La canciller de economía del gobierno británico, Rachel Reeves, presentó esta semana el presupuesto de 2025 con un ambicioso paquete de medidas fiscales que prevé elevar la recaudación en alrededor de 26.000 millones de libras (unos 30.000 millones de euros). El Gobierno sostiene que estas subidas de impuestos permitirán reforzar el margen fiscal y financiar tanto nuevas partidas de gasto social como inversiones estratégicas en servicios públicos e infraestructuras.
Sin embargo, la lectura detallada de este presupuesto revela una subida de impuestos con el objetivo de cubrir el déficit de ingresos que el estancamiento de la economía viene produciendo. Porque lo cierto es que no se contemplan reformas en el sector público, sino un simple aumento del gasto corriente y de algunas inversiones públicas que más que estratégicas son imprescindibles. Los incentivos a la inversión, a la compra de la primera vivienda o al emprendimiento brillan por su ausencia.

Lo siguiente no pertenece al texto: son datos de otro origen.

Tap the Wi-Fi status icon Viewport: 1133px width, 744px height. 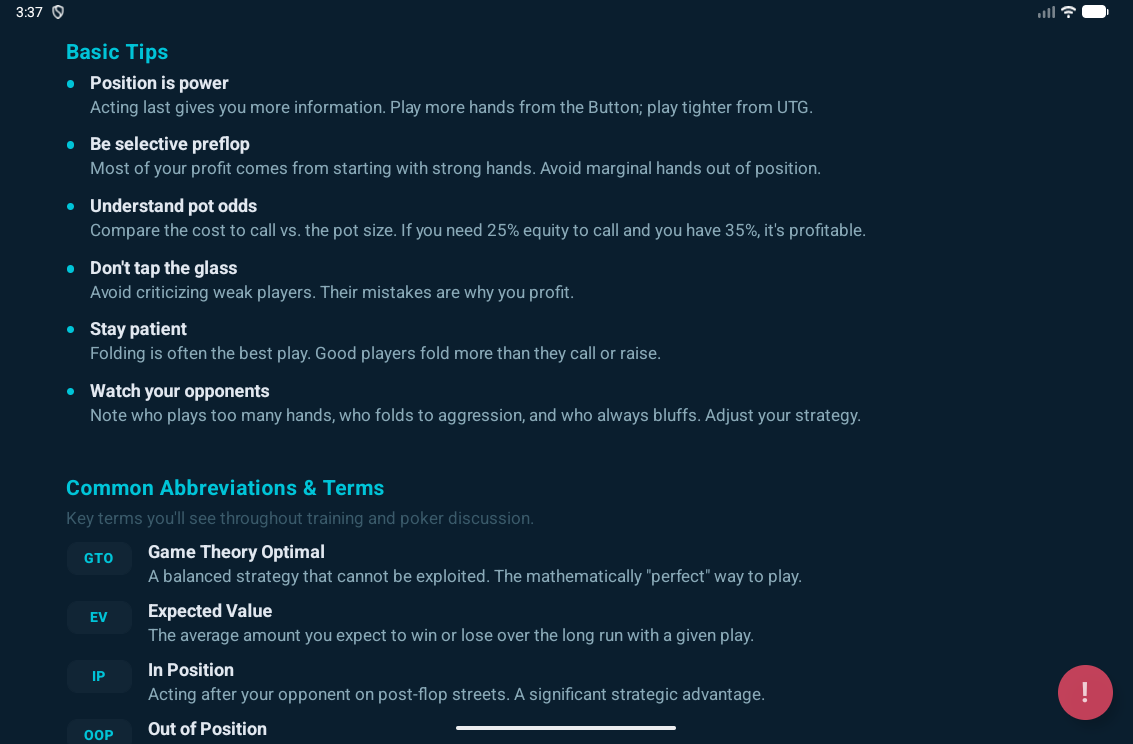click(1068, 12)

Pero, sobre todo, y aunque lo niegan, los laboristas han vuelto a incumplir su promesa de no subir los impuestos.
Se congelan los umbrales del impuesto sobre la renta y de las cotizaciones a la Seguridad Social hasta 2031, lo que hará que más contribuyentes pasen a tramos superiores conforme aumenten los salarios.
Esto supone una subida silenciosa del impuesto de la renta para más de 4 millones de británicos. También se introduce un impuesto sobre viviendas de lujo, junto con aumentos en la tributación sobre dividendos, rentas del ahorro, pensiones privadas y plusvalías. También suben los impuestos sobre el alcohol, el tabaco y el juego.
La autoridad fiscal independiente ha alertado de que estas medidas podrían mermar el crecimiento potencial de la economía y ralentizar la creación de empleo, y pone en duda que la mayor recaudación compense los posibles efectos negativos sobre la actividad económica y la capacidad de inversión del sector privado.
Este año se está batiendo record en el número de británicos que deciden emigrar, con preocupantes datos especialmente sobre los más jóvenes, que ven cómo su futuro el día que ganen algo de dinero, será pagar más y más impuestos.